§ Gezeigter Textauszug
Horst D. Deckert

Scott Ritter: «USA versuchen verzweifelt ihr Publikum auf neue Situation einzustellen»

Zwischen der Ukraine und Russland ist etwas im Gange, was den Sprecher des Nationalen Sicherheitsrates der USA dazu veranlasst, verzweifelt zu versuchen, das amerikanische Publikum auf bedeutende Entwicklungen vorzubereiten.

 

 John Kirby gegen das Russische Militär

 Von SCOTT RITTER | Die Regierung Biden hat in Bezug auf Russland derzeit viel zu tun.

Während der Krieg im Gazastreifen 2023 die Aufmerksamkeit von den aussichtslosen Bemühungen in der Ukraine ablenkt, ist eine katastrophale, von der NATO unterstützte ukrainische Gegenoffensive nach nahezu 100 Prozent Verlusten, der daran beteiligten Männern samt ihren Ausrüstungen, inzwischen ins Stocken geraten.

Anmerkung des Autors: Die NATO hat für diesen Einsatz 90.000 ukrainische Soldaten ausgebildet und ihnen etwa 300 Panzer zur Verfügung gestellt. Russland hat Zahlen veröffentlicht, wonach die ukrainischen Verluste seit Beginn der Gegenoffensive bei etwa 90.000 Toten und Verwundeten lägen und etwa 300 Panzer zerstört worden wären.

Russland ist zu einer offensiven Stellung übergegangen: Nach ersten Erkenntnissen auf dem Schlachtfeld hat es in den ersten Wochen seiner Angriffe größere Erfolge erzielt als die Ukraine in ihrer fünfmonatigen Gegenoffensive.

Zu allem Überfluss hat der US News and World Report [US Nachrichtenmagazin] eben die Rangliste der stärksten Militärs der Welt veröffentlicht, wobei Russland die Vereinigten Staaten vom Platz 1 verdrängte.

Russlands Militär inzwischen auf Platz 1, gefolgt von den USA und China.
Quelle: US News & World Report – Screenshot

In Zeiten wie diesen wendet sich das Weiße Haus an seine Spindoktoren, um das Narrativ zu manipulieren, und es gibt keinen besseren Anwender in der Kunst des Täuschens im Stall des Weißen Hauses als den Sprecher des Nationalen Sicherheitsrats, John Kirby.

§ Ziel A
Wie viele ukrainische Soldaten hat die NATO laut dem Artikel über den Ukraine-Krieg für die Gegenoffensive ausgebildet?
§ Ziel B
Übernimm aus dem Artikel über den Ukraine-Krieg wortgetreu den Abschnitt, der mit den Worten „In Zeiten wie“ beginnt und mit „Sicherheitsrats, John Kirby.“ endet.
§ Ziel C
Schreib den Artikel über den Ukraine-Krieg im Anschluss an seinen letzten Satz weiter.

§ Bereitgestellte Angaben
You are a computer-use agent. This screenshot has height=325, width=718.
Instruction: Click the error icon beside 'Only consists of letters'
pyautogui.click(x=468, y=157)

§ Schriftliche Antwort A
90.000

§ Schriftliche Antwort B
In Zeiten wie diesen wendet sich das Weiße Haus an seine Spindoktoren, um das Narrativ zu manipulieren, und es gibt keinen besseren Anwender in der Kunst des Täuschens im Stall des Weißen Hauses als den Sprecher des Nationalen Sicherheitsrats, John Kirby.

§ Schriftliche Antwort C
Pentagon Press Secretary John F. Kirby speaks at a press briefing on the Afghanistan withdrawal at the Pentagon, Washington, D.C., Aug. 16, 2021. | Bild: (DOD Photo by Navy Petty Officer 1st Class Carlos M. Vazquez II)

«Wenn Sie mir gestatten, möchte ich mir ein paar Minuten Zeit nehmen», sagte Kirby am 26. Oktober vor der Presse,«um Sie über die Lage auf dem Schlachtfeld in der Ukraine zu informieren.»

Russland, so schien es, greife an und startete, wie Kirby feststellte, eine neue Offensive in der Ostukraine «über mehrere Linien», einschließlich der Gegend um Awdijiwka, Lyman und Kupjansk. Diese Offensive, so Kirby, «war keine Überraschung. Wir haben beobachtet, wie sie sich aufbaute und kam. Und wir haben davor gewarnt, dass Präsident Putin immer noch versuche, die Ukraine zu erobern, und wir haben uns dafür eingesetzt, dass die Ukraine über die Ausrüstung verfügt, die sie zur Verteidigung ihres Territoriums benötigt.»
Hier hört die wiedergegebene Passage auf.